Decreased Effect (possible higher dose requirements)
• prior chronic administration of phenytoin or carbamazepine
Variable Effect
• Administration of other non-depolarizing neuromuscular blocking agents in combination with Vecuronium may produce attenuation or potentiation of the neuromuscular block, depending on the order of administration and the neuromuscular blocking agent used.
• Suxamethonium given after the administration of Vecuronium may produce potentiation or attenuation of the neuromuscular blocking effect of Vecuronium.
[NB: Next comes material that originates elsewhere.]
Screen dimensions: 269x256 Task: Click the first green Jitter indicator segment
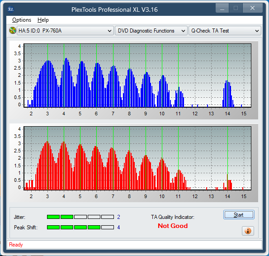[x=53, y=217]
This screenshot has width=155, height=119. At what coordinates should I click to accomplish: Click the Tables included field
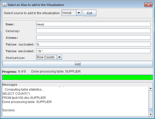pos(93,44)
Effect of Vecuronium on other agents
Effect of Vecuronium on lidocaine
Vecuronium combined with lidocaine may result in a quicker onset of action of lidocaine.

Over Dose:
In the event of overdosage and prolonged neuromuscular block, the patient should continue to receive ventilatory support and sedation. Upon the start of spontaneous recovery, an acetylcholinesterase inhibitor (e.g. neostigmine, edrophonium, pyridostigmine) should be administered in adequate doses.
When the administration of an acetylcholinesterase-inhibiting agent fails to reverse the neuromuscular effects of Vecuronium, ventilation must be continued until spontaneous breathing is restored. Repeated dosage of an acetylcholinesterase inhibitor can be dangerous.

Storage:
Keep in a dry place far away from light and warmth. exclude the reach of Children's.